For the first time, burning mouth syndrome (BMS) was introduced by the International Headache Society in 2004. In this clinical entity, patients complain about a constant burning sensation in various areas of the oral cavity, especially the anterior part of the tongue, lower lip, or even hard palate. BMS patients experience this annoying feeling for more than 3 months over 2 h every day. Oral mucosa appears normal without any sign of clinical or histological abnormality. Often, the burning sensation is accompanied by pain, dysphasia, dysgeusia, and xerostomia. ¹ , ² , ³ , ⁴ BMS occurs nearly seven times more often in women than in men, especially during the perimenopausal stage. The primary form of BMS is idiopathic, as defined above, but it can be associated with central or peripheral neuropathy ⁵ and histopathologic alteration of the nerve fibers. ⁶ The secondary form is related to local or systemic etiologic factors such as hyposalivation, temporomandibular joint disorders, allergies, psychiatric disorders, autoimmune conditions, endocrine disorders, candidiasis, and nutritional deficiency. ⁶ , ⁷

All the cells and tissues of the human body, as part of a whole, need appropriate nutrition to preserve a healthy state. Disturbances in micronutrient homeostasis may cause pathological changes in critical functions of cells, such as regenerative processes, clearance of oxidative stress, and immune system defense. ⁸ Nowadays, deficiency or excess of micronutrients is a common feature of modern humans. Excessive levels of trace elements usually occur due to external materials for supplement therapy or undesirable ecological conditions, while undernutrition is often associated with insufficient diet. ⁹ Healthful nutritional habits with sufficient absorption of essential trace elements, vitamins, and antioxidants are important to general especially oral health. The imbalance of micronutrients can lead to a burning sensation in different sites of the oral mucosa. ¹⁰ Understanding the personalized analysis of micronutrient pattern is a pivotal approach to diagnosing and successfully treating BMS conditions. ⁸

Assuming that oral healthcare providers may not be as knowledgeable about the significance of micronutrients in oral health, the current review focuses on the critical role of these elements in oral health and their implications in BMS.

2. MATERIALS AND METHODS

The authors searched the terms “Stomatodynia” OR “Stomatopyrosis” OR “Glossodynia” OR “Glossopyrosis” OR “Burning mouth syndrome” OR “BMS” OR “Burning mouth sensation” OR “Burning Tongue” OR “oral dysesthesia” AND, “oral disorder” OR “Oral diseases” AND, “micronutrient” OR “nutrient element” AND, “trace element” OR “essential trace elements” OR “toxic trace elements” AND, “antioxidant” AND, “vitamin” AND, “oxidative stress” AND, “malnutrition” without time limitation (1900–2021) in databases comprise of MEDLINE via PubMed, Google Scholar, Scopus, Web of Science (SCI), and EMBASE. The inclusion criteria were original articles comprised of case‐control, case reports, case series, and Clinical Trials. The authors included studies evaluated one of the micronutrients in secondary BMS patients, confirmation of BMS according to clinical examination based on oral constant burning sensations for more than 3 months, with no evidence of clinical oral mucosal lesions. The articles measured the level of micronutrients in at least one medium, saliva, serum, or transudate/tissue specimens, and interventional studies evaluated the efficacy of micronutrients supplements in secondary BMS symptoms included. Also, the authors assessed articles that evaluated toxic levels of trace elements in oral burning sensation. All articles are written in the English language.

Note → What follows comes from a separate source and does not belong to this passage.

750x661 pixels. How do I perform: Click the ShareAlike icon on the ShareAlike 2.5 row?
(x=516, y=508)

Two authors assessed full‐text of randomized trials articles for eligibility by CONSORT guidelines, observational studies by STROBE guidelines, and case reports by CARE guidelines. All of the included articles contained ethical approval and informed consent details.

3. RESULT

The authors searched different databases and found 895 related studies. After eliminating duplicated articles and evaluating abstracts, 213 articles were identified and included. The authors extracted the full text of 110 articles in PDF format. Ultimately, 59 matched articles with the inclusion criteria considered in this review article (Figure 1). Two authors (N. G. and N. S.) searched databases and independently evaluated all eligible publications. The included articles were from 1988 to 2021.

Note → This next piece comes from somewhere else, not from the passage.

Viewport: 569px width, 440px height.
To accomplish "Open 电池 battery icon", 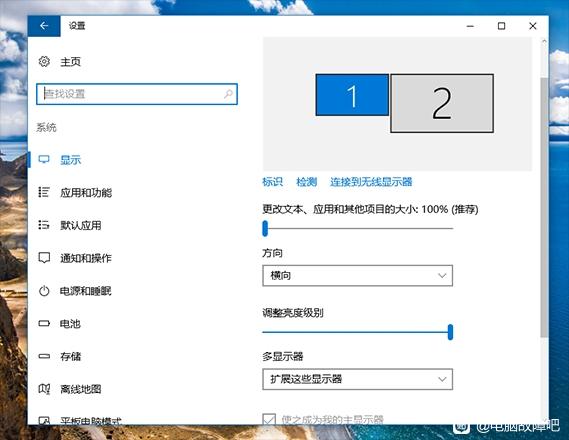I will coord(44,323).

PRISMA flowchart of the literature search, determination of eligibility, and inclusion in the review article.

Based on the results of the present review article, studies in four general categories comprised of essential trace elements, toxic trace elements, antioxidants, and vitamins have investigated the role of micronutrients in patients with secondary BMS. Most studies have directly examined micronutrient levels in BMS patients who have used the serum, saliva, or both mediums. However, some elements, such as hemoglobin or Gastric parietal cell antibody (GPCA), indirectly showed a certain micronutrient level. None of the studies examined the BMS patients' genetic changes, including single nucleotide polymorphisms associated with micronutrient genes.

Interestingly, a significant percentage of studies examined the therapeutic effects of different micronutrients in improving patients' symptoms in clinical trials (CT). Of these, 3 are before‐after studies, and 17 are randomized clinical trials (RCT). Case reports and series studies accounted for a relatively small percentage of treatment studies. Almost all treatment studies used visual or numerical analog scales (VAS or NAS) as the response measures. Only one study, in addition to VAS, measured changes in the level of inflammatory cytokine (tumor necrosis factor‐alpha) (Table 4).

Table 4.

List of articles that evaluated therapeutic effects of micronutrients in BMS patients.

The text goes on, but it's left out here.